I played basketball with my Iranian next-door neighbors lots of summer nights when I was growing up. The smallest one – Hafez – stood about 4’6”. He embarrassed us all over the court with moves that made the basketball--which was about as big around as his chest--spin, slice, and float into the hoop.
I remember hearing Hafez speak Farsi to his parents and the beautiful, large picture of Tehran above their sink.

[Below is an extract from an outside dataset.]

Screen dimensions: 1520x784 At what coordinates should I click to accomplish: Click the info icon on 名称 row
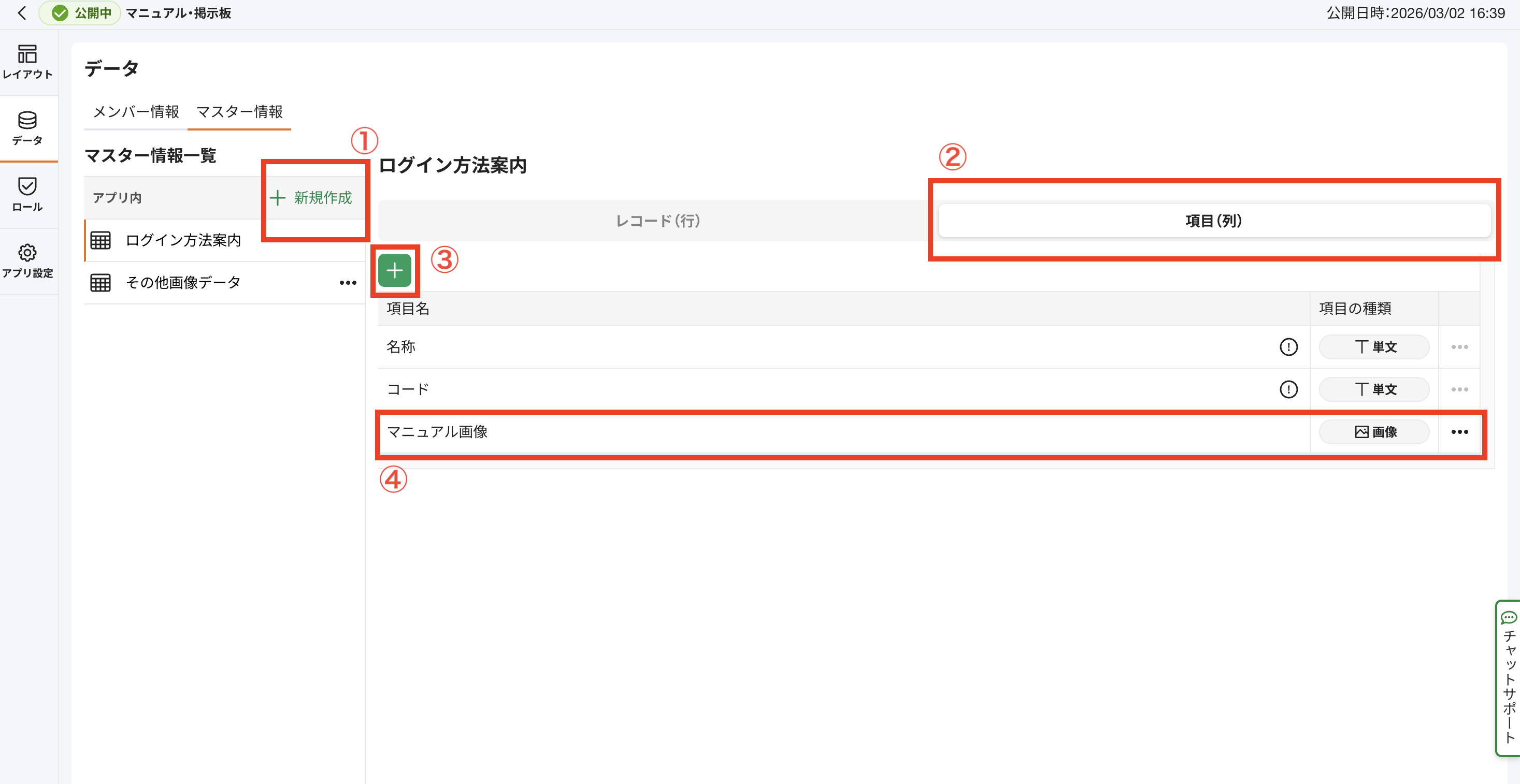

I learned from my parents later on that Hafez’s parents had been Maoist revolutionaries. They protested against the Shah and his Western supporters, but after the revolution they found themselves in the crosshairs of a newly installed Islamic government, which had started to crack down on the non-religious leftist groups. Reading the writing on the wall, Hafez’s parents began to plan their escape and encouraged their friends to do the same. But their friends couldn’t imagine that the revolution, which they had fought for and risked their lives for, would so quickly turn on itself. Hafez’s parents got out. But their friends were soon dead, killed by the regime. Like the family in the film Persepolis, Hafez’s parents were caught in the crossfire of revolution and fundamentalism.
Who is the Enemy?
Sometimes, when we talk tough about a country like Iran, whose nuclear program and support for terror has become an election year issue and world problem, we don’t put faces on what is described as a “security issue.” We talk coldly about “options being on the table,” but we often don’t consider who will pay the price when governments go to war or when terrorists strike. Families like Hafez’s who remain in Iran, our friends and family who live in Israel, and my own family here in the United States; we are the ones who will suffer.